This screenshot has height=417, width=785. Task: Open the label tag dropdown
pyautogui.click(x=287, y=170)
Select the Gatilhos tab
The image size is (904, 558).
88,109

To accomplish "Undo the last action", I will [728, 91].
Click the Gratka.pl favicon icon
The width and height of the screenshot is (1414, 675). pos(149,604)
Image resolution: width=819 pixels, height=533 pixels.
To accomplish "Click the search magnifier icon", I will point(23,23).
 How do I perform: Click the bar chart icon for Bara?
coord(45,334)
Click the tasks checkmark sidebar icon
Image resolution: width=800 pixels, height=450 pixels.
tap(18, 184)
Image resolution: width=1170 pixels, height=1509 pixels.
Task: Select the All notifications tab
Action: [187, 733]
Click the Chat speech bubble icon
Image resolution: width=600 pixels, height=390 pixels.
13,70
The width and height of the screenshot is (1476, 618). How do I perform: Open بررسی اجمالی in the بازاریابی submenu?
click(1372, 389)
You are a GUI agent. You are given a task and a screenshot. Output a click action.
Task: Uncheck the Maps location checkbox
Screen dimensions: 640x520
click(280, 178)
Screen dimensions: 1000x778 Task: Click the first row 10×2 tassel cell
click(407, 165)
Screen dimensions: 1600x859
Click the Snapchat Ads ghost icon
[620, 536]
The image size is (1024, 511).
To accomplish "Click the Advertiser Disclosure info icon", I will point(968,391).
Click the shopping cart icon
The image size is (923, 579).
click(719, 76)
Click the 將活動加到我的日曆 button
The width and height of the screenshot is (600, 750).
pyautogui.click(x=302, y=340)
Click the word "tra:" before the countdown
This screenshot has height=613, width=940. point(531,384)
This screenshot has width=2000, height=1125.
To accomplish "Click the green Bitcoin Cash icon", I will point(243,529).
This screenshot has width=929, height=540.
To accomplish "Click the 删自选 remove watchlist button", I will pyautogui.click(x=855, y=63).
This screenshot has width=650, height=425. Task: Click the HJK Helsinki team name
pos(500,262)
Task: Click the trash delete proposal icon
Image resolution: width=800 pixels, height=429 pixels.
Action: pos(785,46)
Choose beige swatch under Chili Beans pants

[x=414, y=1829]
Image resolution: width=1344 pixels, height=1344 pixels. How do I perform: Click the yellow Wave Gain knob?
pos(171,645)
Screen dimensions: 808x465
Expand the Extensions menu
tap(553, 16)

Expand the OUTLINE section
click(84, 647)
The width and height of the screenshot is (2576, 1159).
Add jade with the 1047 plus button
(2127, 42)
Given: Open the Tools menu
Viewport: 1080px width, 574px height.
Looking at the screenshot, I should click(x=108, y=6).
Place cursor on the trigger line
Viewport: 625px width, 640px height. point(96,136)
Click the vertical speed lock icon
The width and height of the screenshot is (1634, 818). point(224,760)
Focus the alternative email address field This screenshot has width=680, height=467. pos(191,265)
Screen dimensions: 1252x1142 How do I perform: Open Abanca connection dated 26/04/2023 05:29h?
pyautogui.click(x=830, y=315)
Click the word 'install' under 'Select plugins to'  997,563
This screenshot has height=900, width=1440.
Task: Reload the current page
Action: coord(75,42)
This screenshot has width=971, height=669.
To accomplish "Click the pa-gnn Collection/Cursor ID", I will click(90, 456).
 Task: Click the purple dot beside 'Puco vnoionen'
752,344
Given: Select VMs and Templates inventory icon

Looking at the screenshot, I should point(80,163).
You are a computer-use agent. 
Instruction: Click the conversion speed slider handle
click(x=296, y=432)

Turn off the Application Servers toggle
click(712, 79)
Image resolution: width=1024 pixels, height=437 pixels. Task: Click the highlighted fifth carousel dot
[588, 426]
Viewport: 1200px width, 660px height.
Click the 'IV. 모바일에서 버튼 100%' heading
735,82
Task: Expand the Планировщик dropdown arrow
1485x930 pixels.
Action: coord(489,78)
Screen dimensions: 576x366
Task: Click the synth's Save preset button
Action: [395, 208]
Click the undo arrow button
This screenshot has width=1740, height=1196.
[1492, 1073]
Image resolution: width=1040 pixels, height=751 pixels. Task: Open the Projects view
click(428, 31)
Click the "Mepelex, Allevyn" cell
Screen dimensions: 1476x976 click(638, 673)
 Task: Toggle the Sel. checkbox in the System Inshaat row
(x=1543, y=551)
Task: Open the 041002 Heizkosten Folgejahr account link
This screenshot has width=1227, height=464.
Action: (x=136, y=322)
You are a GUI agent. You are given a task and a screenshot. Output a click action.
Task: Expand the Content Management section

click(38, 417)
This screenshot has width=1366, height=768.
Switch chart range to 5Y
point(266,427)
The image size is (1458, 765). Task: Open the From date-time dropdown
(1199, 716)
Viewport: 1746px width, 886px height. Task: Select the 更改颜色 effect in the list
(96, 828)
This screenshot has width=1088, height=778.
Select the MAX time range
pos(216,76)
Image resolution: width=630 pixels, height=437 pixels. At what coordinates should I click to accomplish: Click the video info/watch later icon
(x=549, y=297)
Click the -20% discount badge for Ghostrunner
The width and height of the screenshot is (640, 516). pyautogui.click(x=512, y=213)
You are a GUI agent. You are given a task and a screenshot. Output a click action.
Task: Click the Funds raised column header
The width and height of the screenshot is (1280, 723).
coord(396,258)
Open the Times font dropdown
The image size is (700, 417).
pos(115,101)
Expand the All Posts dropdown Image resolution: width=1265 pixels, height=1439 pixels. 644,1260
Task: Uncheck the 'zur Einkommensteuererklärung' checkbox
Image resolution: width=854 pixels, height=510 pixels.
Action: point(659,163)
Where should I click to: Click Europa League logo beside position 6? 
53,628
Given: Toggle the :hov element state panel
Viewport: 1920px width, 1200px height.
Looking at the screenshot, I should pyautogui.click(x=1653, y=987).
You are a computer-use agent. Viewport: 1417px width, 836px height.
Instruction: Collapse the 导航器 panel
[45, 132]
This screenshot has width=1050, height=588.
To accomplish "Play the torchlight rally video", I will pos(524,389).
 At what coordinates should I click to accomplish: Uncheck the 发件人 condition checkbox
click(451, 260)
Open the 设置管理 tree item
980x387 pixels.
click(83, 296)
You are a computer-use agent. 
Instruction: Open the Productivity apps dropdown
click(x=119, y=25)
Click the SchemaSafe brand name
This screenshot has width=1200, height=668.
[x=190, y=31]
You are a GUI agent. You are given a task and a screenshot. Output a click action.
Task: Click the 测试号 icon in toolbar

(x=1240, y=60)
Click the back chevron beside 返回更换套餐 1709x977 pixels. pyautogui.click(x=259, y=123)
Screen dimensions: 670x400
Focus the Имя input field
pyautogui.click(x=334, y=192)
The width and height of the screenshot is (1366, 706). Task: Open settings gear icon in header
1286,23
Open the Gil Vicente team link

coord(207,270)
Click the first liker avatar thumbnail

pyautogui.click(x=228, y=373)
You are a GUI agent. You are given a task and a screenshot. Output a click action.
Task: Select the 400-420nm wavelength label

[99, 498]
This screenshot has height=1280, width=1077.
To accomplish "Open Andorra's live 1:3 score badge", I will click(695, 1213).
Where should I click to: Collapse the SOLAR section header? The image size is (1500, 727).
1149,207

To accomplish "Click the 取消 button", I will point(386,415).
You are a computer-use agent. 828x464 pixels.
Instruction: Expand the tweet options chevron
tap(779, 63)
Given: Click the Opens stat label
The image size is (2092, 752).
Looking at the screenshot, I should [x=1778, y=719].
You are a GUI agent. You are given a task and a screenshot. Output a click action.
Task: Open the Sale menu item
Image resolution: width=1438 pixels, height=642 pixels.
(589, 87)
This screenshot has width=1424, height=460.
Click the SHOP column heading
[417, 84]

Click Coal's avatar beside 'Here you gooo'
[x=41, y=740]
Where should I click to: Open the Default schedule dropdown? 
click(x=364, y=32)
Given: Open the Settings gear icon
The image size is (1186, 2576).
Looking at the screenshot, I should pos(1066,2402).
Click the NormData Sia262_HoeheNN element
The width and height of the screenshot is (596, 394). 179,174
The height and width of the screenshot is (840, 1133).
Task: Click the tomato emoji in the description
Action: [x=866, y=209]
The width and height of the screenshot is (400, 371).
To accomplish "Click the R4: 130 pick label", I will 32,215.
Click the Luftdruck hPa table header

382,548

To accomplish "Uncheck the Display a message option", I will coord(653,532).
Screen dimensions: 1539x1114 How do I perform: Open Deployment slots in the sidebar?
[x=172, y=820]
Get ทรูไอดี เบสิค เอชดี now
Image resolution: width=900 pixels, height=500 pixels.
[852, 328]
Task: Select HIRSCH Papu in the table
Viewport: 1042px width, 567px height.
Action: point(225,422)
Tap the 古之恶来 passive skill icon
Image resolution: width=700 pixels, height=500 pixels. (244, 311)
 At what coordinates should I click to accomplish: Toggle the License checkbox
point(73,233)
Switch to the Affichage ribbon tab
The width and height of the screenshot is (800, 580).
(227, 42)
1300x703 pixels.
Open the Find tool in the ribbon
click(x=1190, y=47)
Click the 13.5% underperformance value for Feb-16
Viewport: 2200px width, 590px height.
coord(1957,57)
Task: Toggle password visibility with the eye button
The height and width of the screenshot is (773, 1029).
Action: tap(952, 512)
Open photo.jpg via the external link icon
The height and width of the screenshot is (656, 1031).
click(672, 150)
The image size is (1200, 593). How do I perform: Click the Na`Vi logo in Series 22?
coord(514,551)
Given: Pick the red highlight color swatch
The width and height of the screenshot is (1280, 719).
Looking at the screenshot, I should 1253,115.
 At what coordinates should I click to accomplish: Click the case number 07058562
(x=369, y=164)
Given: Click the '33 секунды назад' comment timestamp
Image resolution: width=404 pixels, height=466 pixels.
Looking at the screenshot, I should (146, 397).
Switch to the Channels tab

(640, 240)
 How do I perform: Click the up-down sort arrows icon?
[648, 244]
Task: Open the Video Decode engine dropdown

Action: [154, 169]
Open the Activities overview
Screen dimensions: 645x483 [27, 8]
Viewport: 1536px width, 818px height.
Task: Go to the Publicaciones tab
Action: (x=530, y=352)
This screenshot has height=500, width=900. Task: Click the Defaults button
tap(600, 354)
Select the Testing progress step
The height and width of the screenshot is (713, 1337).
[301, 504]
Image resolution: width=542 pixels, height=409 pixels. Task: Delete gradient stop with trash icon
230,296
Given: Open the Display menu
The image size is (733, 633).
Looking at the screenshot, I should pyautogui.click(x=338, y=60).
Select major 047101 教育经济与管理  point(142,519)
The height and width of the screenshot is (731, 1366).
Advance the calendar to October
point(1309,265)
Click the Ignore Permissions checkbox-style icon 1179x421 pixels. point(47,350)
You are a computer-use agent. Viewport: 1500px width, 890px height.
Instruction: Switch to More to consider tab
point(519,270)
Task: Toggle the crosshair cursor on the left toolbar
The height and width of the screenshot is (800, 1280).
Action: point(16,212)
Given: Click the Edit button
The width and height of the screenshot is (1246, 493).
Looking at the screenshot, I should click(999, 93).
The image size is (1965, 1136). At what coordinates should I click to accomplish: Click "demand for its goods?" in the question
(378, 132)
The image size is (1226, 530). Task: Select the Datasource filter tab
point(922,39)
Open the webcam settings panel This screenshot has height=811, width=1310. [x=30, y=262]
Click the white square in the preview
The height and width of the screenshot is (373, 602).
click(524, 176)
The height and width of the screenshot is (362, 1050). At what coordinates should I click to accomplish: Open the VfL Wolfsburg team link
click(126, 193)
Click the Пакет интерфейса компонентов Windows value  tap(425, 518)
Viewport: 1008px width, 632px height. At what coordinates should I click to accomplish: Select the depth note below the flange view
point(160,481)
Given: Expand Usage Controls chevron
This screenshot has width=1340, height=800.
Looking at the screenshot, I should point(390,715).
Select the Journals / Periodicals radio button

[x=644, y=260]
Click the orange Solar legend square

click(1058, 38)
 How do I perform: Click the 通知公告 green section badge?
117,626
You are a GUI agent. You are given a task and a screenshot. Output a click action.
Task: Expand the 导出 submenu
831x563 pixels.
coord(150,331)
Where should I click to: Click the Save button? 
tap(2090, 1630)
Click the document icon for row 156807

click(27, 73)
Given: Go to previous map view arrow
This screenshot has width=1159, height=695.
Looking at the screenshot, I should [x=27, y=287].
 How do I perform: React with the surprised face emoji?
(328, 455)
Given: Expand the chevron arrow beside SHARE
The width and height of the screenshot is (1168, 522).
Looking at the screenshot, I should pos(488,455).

☆ ☆ ☆ ☆ ☆ ☆ ☆

When the word "Display" occurs in a line above, list that line.

To accomplish "Uncheck the Display a message option", I will coord(653,532).
Given: Open the Display menu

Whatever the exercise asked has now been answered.